**Task objective:**
Could you copy the AgeOffFilter mailing-list post word for word, from "root@dev testiter> flush" to "table flush (minc)?"?

**Source excerpt:**
-- START --

You are viewing a plain text version of this content. The canonical link for it is here.
Posted to user@accumulo.apache.org by z11373 <z1...@outlook.com> on 2015/06/10 19:53:37 UTC

question on AgeOffFilter

Hi,
I have questions on using AgeOffFilter. Earlier I ran following:

root@dev> createtable testiter
root@dev testiter> insert 1 cf col1 foo
root@dev testiter> scan
1 cf:col1 []    foo

Then two hours later, I ran:

root@dev testiter> setiter -ageoff -t testiter -p 15 -minc
AgeOffFilter removes entries with timestamps more than <ttl> milliseconds
old
----------> set AgeOffFilter parameter negate, default false keeps k/v that
pass accept method, true rejects k/v that pass accept method:
----------> set AgeOffFilter parameter ttl, time to live (milliseconds):
30000
----------> set AgeOffFilter parameter currentTime, if set, use the given
value as the absolute time in milliseconds as the current time of day:

root@dev testiter> scan
1 cf:col1 []    foo

root@dev testiter> flush -w
2015-06-10 17:10:12,124 [shell.Shell] INFO : Flush of table testiter
completed.

root@dev testiter> scan
1 cf:col1 []    foo

*First question*, why that key/value still exists? I'd think since I set the
TTL to 30 seconds, and that key/value has been created more than 2 hours
ago, so it should be gone after table flush (minc)?

-- END --

**Data section:**

-- START --

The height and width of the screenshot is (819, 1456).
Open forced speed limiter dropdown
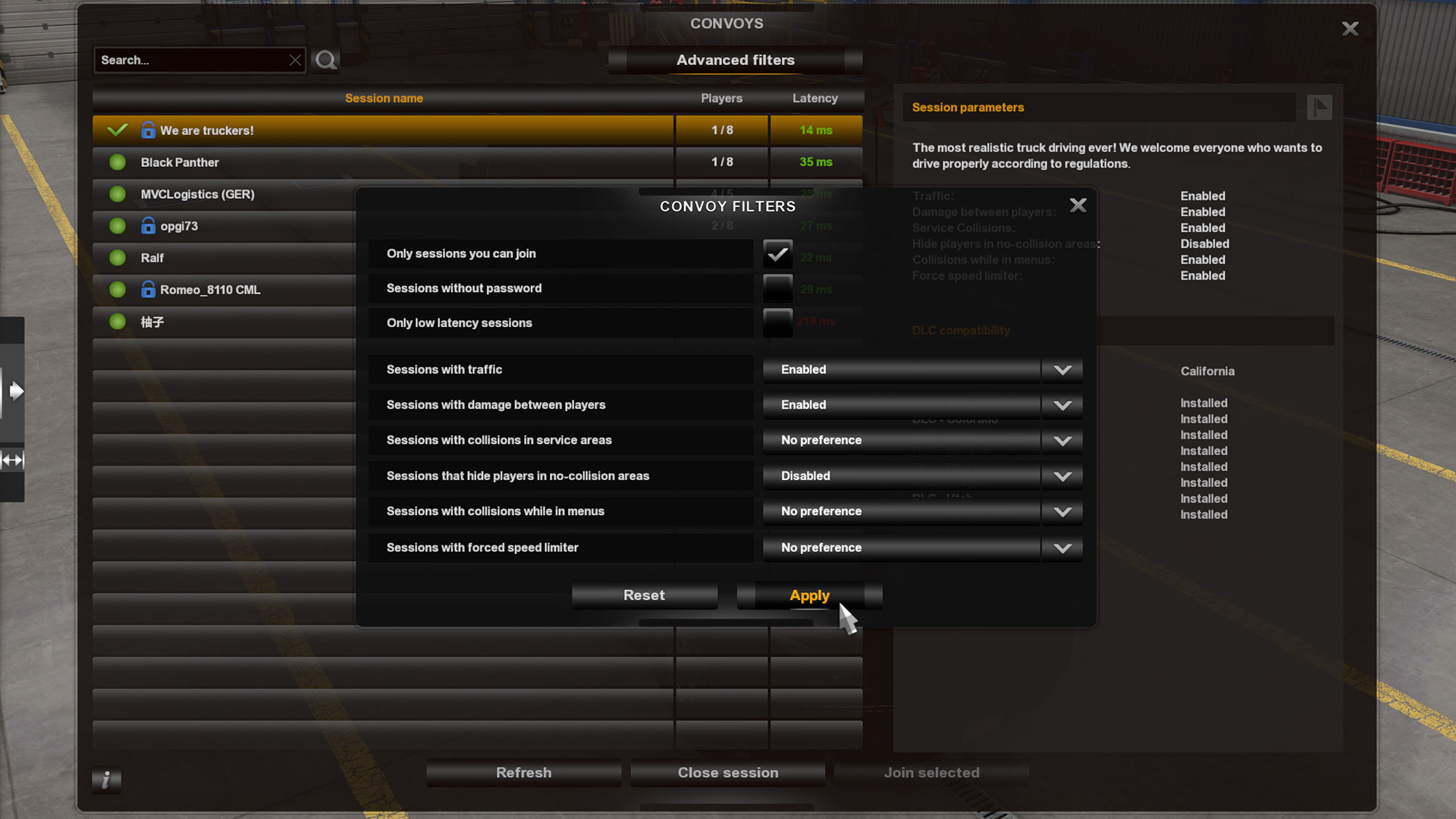click(x=922, y=548)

-- END --

**Exercise solution:**
root@dev testiter> flush -w
2015-06-10 17:10:12,124 [shell.Shell] INFO : Flush of table testiter
completed.

root@dev testiter> scan
1 cf:col1 []    foo

*First question*, why that key/value still exists? I'd think since I set the
TTL to 30 seconds, and that key/value has been created more than 2 hours
ago, so it should be gone after table flush (minc)?